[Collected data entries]
_ _ _ _ _

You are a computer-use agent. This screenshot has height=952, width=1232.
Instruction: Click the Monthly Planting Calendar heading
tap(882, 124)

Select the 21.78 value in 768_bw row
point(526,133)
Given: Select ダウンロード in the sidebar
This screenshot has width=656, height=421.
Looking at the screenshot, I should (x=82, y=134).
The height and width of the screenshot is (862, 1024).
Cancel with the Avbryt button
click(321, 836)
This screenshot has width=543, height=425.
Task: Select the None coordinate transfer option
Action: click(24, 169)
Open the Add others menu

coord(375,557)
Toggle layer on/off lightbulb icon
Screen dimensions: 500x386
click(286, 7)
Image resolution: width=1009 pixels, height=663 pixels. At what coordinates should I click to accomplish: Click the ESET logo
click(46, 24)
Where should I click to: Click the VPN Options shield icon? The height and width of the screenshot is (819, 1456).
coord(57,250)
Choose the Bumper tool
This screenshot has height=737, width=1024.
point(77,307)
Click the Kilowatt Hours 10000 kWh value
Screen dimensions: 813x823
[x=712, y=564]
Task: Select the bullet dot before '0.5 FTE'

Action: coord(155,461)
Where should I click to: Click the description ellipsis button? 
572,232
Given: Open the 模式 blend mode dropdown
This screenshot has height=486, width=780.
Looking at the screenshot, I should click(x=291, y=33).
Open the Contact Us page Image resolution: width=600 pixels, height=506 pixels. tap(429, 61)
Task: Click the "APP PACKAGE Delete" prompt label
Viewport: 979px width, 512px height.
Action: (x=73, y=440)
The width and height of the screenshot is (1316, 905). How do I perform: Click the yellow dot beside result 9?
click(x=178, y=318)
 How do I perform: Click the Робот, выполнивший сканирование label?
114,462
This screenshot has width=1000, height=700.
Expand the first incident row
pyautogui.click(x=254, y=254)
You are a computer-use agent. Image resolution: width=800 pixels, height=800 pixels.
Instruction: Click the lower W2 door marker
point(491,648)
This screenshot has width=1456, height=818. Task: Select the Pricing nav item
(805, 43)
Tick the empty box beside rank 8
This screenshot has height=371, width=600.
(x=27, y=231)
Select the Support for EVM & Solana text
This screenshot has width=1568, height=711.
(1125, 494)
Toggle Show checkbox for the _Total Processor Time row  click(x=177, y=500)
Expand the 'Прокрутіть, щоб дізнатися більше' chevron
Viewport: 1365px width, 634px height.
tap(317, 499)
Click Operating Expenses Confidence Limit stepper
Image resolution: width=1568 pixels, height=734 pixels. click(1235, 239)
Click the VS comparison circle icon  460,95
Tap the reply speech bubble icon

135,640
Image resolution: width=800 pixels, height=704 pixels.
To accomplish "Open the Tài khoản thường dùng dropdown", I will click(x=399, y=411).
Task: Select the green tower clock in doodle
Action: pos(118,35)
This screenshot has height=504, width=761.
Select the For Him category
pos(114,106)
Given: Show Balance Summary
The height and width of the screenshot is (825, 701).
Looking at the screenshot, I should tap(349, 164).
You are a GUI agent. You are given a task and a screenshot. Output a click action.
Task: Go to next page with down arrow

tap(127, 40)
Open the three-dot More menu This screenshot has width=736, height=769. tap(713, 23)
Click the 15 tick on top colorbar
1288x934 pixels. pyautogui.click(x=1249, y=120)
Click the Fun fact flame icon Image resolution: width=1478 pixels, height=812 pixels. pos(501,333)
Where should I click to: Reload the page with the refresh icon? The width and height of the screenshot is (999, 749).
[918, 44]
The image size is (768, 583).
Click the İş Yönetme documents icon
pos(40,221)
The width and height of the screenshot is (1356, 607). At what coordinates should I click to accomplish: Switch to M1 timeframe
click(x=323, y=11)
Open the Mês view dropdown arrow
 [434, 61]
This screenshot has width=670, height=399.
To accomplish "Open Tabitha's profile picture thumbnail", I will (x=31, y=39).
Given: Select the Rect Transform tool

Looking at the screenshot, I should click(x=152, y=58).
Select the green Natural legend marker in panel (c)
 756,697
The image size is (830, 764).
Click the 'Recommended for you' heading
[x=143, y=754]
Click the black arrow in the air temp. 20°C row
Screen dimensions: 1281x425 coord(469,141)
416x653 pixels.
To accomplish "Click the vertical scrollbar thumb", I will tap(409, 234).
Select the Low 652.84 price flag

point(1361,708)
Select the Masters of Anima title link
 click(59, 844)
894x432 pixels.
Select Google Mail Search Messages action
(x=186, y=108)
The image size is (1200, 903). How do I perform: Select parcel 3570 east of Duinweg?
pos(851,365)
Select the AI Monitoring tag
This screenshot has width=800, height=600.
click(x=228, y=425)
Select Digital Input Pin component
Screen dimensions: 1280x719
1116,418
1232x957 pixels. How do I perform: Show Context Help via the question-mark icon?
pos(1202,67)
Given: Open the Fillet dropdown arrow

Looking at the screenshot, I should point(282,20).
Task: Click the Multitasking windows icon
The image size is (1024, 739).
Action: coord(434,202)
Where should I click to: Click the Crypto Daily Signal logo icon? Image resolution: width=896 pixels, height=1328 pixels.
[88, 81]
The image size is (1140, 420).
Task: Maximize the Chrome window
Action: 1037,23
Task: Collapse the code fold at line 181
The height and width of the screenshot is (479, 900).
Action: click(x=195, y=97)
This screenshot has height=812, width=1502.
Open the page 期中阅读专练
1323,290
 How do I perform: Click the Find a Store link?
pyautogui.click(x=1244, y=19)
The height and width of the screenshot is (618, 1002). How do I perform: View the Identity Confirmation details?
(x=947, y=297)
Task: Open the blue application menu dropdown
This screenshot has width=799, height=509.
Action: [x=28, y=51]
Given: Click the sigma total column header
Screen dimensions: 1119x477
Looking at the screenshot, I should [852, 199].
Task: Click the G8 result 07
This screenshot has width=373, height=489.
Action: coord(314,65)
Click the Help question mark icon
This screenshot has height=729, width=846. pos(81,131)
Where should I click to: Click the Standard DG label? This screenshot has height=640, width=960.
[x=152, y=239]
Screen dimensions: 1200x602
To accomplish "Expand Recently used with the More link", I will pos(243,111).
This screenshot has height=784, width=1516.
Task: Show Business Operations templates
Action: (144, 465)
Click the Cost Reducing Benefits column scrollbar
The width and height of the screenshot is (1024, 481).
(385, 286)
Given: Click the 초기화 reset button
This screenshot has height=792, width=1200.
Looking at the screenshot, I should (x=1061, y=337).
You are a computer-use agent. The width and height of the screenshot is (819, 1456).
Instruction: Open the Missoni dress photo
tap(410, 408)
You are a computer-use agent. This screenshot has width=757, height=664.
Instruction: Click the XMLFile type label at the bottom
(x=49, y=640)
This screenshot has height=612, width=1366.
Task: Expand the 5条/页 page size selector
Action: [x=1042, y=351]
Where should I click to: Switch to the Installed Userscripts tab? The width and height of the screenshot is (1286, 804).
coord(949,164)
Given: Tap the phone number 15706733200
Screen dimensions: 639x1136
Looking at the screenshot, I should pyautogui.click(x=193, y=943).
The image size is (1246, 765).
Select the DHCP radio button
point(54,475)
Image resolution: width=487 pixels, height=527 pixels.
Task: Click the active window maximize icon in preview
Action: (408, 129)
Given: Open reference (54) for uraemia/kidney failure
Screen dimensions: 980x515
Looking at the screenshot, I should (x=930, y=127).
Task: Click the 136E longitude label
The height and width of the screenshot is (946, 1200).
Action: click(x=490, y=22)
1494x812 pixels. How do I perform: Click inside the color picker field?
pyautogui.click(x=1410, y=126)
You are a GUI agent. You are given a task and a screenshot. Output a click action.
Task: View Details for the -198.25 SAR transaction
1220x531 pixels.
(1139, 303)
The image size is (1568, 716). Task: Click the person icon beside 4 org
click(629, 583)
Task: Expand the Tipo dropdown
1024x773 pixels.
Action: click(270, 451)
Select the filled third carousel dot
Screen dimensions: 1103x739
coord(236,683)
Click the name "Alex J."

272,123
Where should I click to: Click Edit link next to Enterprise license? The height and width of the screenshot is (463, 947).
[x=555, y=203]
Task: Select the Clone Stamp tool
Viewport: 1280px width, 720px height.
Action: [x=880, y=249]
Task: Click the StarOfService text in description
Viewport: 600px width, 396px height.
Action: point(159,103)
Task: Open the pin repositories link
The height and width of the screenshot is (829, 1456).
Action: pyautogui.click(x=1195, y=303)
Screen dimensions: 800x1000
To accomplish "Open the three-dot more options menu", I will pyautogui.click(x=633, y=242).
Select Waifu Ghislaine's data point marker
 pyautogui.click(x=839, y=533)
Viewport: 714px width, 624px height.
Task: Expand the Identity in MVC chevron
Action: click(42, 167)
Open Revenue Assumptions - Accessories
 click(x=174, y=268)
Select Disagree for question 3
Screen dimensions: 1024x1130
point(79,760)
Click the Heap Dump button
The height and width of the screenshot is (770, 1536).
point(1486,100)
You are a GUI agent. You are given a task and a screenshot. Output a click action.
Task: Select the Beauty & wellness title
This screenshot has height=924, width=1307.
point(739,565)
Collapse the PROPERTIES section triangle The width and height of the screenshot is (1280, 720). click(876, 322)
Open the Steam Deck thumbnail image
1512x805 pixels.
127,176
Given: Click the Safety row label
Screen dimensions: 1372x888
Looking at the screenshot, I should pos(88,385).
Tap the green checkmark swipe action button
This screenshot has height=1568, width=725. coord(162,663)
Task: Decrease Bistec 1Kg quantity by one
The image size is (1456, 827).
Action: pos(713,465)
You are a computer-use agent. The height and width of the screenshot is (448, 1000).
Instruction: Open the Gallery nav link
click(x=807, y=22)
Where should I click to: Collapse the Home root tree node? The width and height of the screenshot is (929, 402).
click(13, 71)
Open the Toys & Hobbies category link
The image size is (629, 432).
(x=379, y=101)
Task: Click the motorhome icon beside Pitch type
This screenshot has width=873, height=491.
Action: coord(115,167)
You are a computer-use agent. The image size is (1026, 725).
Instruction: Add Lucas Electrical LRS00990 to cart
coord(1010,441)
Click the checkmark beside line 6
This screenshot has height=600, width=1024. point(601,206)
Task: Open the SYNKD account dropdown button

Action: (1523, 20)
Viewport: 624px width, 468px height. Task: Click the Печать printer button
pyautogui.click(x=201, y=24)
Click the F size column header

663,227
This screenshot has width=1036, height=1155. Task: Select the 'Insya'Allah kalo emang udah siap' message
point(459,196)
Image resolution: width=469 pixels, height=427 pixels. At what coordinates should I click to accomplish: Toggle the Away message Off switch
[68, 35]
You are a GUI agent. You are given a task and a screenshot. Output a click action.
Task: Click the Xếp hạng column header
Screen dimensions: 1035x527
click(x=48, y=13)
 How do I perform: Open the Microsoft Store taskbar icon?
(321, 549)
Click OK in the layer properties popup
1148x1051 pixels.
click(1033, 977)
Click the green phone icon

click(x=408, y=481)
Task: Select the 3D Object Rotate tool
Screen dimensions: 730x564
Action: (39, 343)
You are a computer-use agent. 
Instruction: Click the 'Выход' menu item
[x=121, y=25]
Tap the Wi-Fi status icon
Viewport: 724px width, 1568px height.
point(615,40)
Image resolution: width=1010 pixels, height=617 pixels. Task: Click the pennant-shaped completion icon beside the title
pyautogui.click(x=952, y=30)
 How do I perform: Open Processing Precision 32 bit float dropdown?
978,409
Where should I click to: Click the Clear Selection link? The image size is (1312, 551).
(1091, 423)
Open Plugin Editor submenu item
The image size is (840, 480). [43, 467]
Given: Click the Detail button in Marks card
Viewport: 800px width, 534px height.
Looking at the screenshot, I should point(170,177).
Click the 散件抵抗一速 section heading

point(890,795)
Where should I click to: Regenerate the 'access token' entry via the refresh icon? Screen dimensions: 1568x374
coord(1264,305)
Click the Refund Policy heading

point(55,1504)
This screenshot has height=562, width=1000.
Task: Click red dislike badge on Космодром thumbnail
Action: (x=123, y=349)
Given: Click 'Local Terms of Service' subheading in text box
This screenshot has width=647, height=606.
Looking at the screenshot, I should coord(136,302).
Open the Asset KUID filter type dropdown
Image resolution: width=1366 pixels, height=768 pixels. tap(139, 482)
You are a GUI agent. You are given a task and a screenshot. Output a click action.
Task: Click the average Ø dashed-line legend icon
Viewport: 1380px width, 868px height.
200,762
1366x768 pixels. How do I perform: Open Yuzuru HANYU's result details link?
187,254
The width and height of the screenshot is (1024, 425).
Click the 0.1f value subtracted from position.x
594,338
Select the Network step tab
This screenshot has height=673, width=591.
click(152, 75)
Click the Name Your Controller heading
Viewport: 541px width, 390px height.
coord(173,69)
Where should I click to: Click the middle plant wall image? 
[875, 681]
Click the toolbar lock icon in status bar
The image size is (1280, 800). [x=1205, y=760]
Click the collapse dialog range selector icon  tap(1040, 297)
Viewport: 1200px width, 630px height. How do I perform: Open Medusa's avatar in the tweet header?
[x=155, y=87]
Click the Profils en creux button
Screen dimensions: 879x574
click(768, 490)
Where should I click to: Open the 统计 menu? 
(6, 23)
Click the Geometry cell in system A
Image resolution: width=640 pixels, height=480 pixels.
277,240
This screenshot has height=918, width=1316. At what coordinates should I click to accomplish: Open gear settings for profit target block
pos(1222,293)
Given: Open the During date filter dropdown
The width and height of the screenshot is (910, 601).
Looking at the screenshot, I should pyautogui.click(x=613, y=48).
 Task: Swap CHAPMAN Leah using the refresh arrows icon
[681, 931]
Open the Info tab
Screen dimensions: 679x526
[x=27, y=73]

_ _ _ _ _

_Task prompt_. The word to look for is "three"; copy out every line of the entries that holds it.

_Exercise output_.
Open the three-dot More menu This screenshot has width=736, height=769. tap(713, 23)
To accomplish "Open the three-dot more options menu", I will pyautogui.click(x=633, y=242).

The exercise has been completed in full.